Fewer side effects. Another advantage of LMWH over UH is the improved side-effect profile. Patients on LMWH have decreased risk of hemorrhage, osteoporosis, and antibody-mediated thrombocytopenia.11 Although most data regarding these advantages come from the nonpregnant population, it is plausible to speculate that these traits also are present in pregnant women (TABLE 2).

TABLE 2

Advantages and disadvantages of LMWH in pregnancy

ADVANTAGES
  More effective anticoagulation
  Better dose-response
  Longer half-life
  Better dosing route
  Decreased need for monitoring
  Fewer side effects
DISADVANTAGES
  Longer half-life
  Risk of hematoma with epidural anesthesia
  Not fully reversible with protamine sulfate
  Anticoagulation effect difficult to monitor
  Higher cost

Question 5What are the disadvantages?

They include the long half-life, risk of hematoma with epidural anesthesia, lower efficacy of the antidote, monitoring difficulty, and higher cost.

The long half-life of LMWH is both an advantage and disadvantage. For example, when UH is administered intravenously, it has a half-life of 30 to 60 minutes. When it is given subcutaneously, the half-life is 1 to 2 hours. This means that a patient can undergo vaginal delivery or even surgery within hours of her last subcutaneous UH injection.

In contrast, LMWH has a half-life of approximately 4 hours. A recent dose may increase the risk of operative morbidity in the form of overt or delayed hemorrhage, hematoma, or wound dehiscence.

Not for use with epidural anesthesia.
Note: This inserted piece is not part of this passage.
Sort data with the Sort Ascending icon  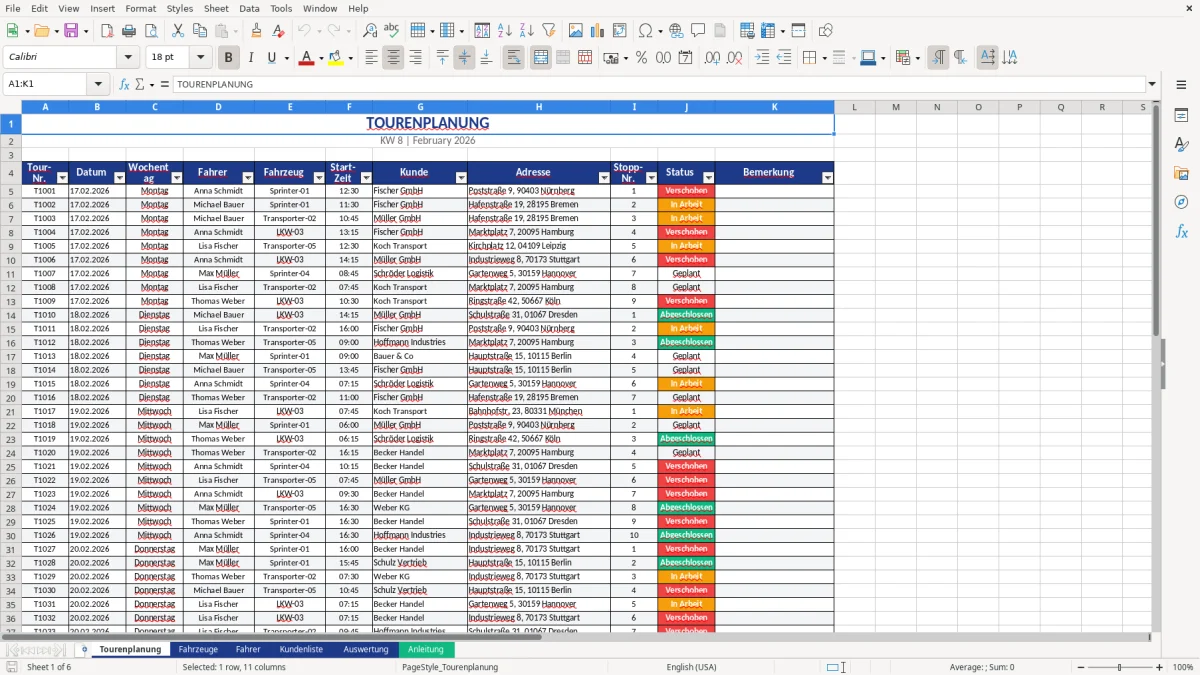click(x=506, y=30)
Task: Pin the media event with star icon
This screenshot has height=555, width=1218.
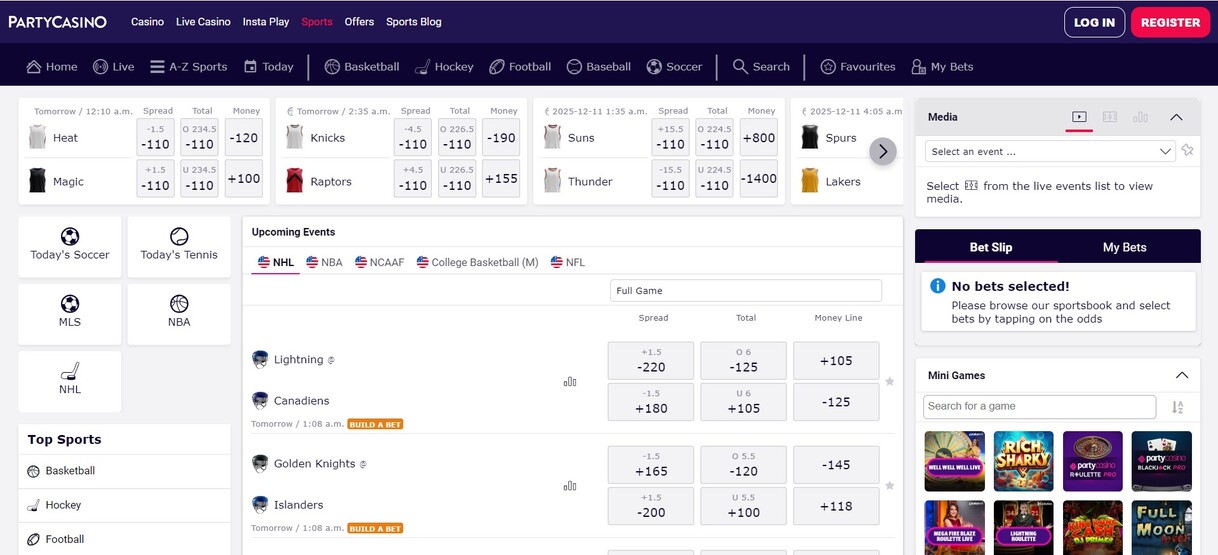Action: coord(1187,151)
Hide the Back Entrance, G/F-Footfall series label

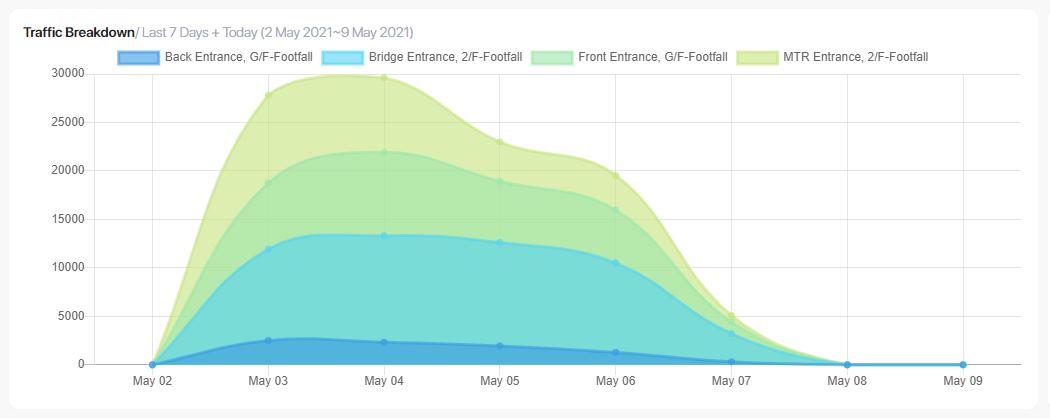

Case reports of epidural hematomas after regional anesthesia during orthopedic procedures have caused considerable concern about the use of LMWH and the placement of a neuraxial block such as a spinal or epidural.13 Many anesthesiologists will not place an epidural or spinal within 24 hours of a LMWH dose.14 However, as experience with these agents in the nonpregnant population expands, a more evidence-based approach is likely to develop.

Antidote less effective. Protamine sulfate is a strong base that binds with the positively charged UH molecule, thereby serving as an antidote through competitive inhibition. Because of its smaller size, LMWH is reversed by protamine to a lesser degree (approximately 60% effective).14 Therefore, hemorrhage associated with LMWH may require replacement of blood components, which carries the risks of infection and transfusion reactions.
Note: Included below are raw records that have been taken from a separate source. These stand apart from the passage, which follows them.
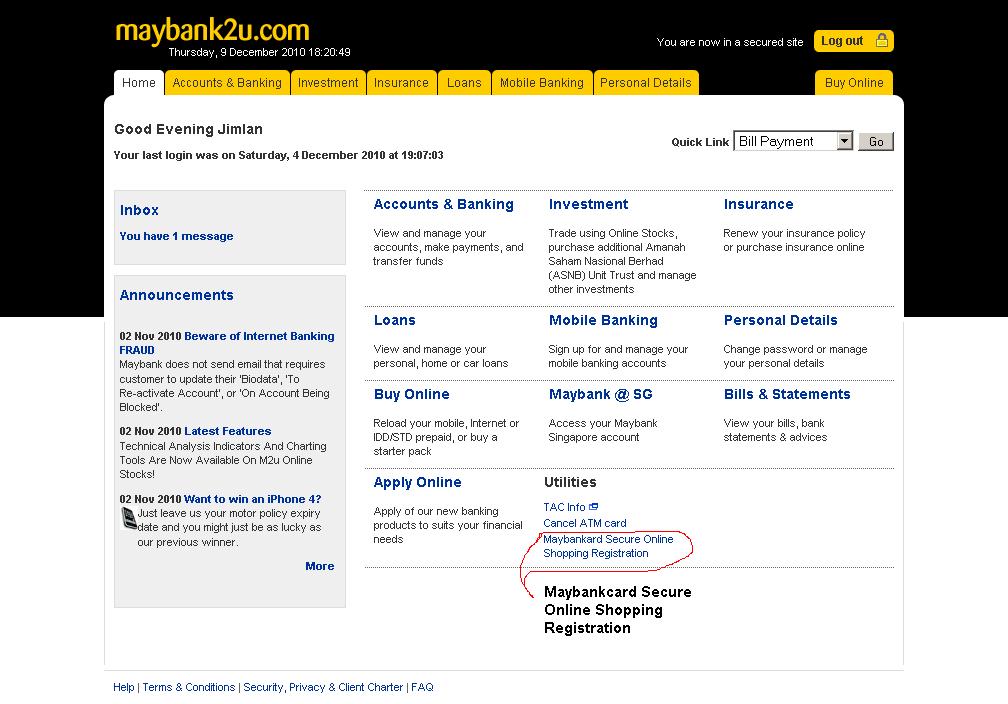Screen dimensions: 1008x704
Task: Open the Personal Details tab
Action: [646, 83]
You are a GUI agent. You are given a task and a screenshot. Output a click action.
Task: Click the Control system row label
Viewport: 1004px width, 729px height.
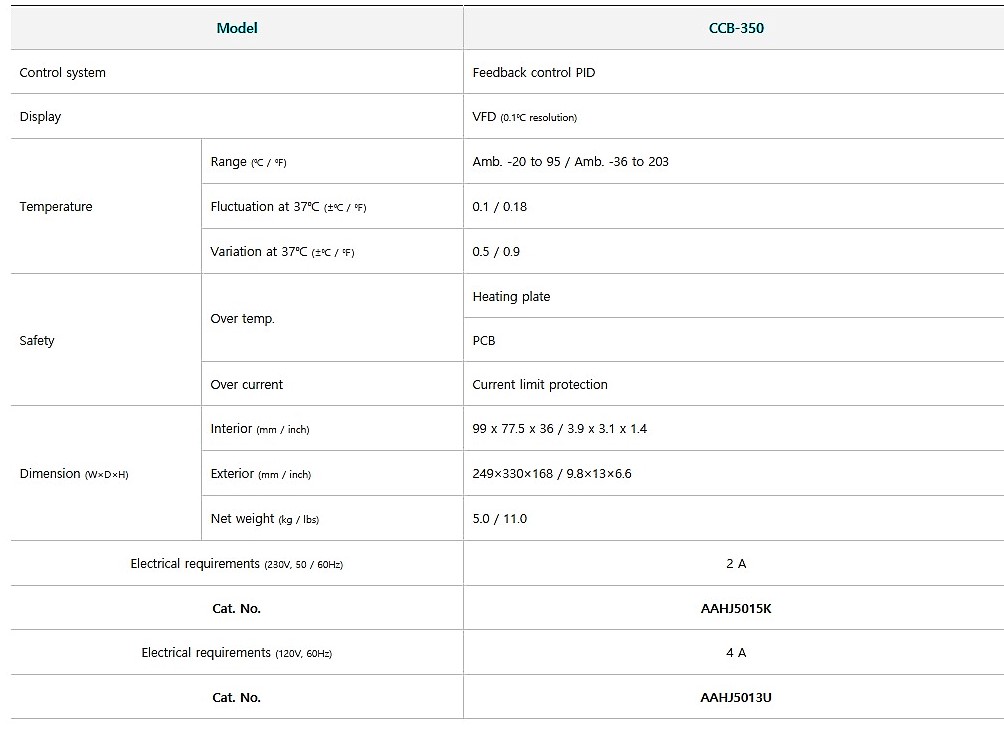pyautogui.click(x=63, y=73)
Difficult to monitor. The anticoagulation effect of UH can be reliably monitored by the activated partial thromboplastin time (aPTT), which is a widely available test with a rapid turnaround. However, the anticoagulation effect of LMWH is not reflected by the aPTT. Assessment of LMWH activity requires assessment of the antifactor Xa level, a test that is not universally available and has a longer turnaround.
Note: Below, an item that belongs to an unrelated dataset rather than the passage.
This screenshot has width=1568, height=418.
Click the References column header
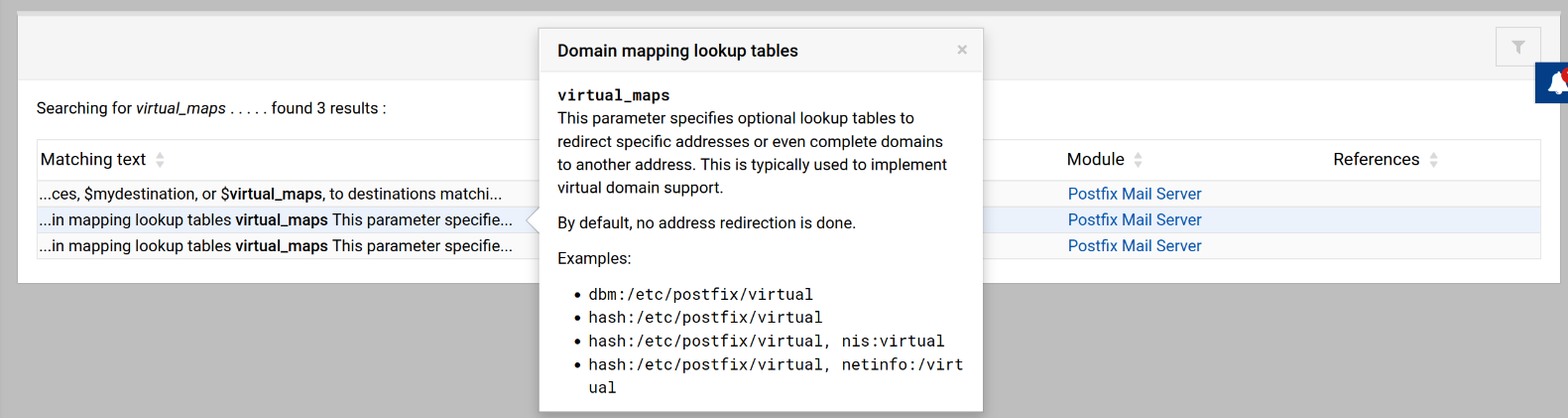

Higher cost. Another limitation of LMWH is its cost. A single, subcutaneous, prophylactic 40-mg dose of enoxaparin costs about $30, compared with about $1 for an equivalent dose of unfractionated heparin (5,000 U subcutaneously twice a day). Because of its increased cost, many insurance companies do not authorize the use of LMWH for prolonged periods such as pregnancy and the postpartum period. However, studies in the nonpregnant population have demonstrated overall decreased cost over UH due to the reduced need for monitoring, shorter length of hospital stay, and diminished treatment failure.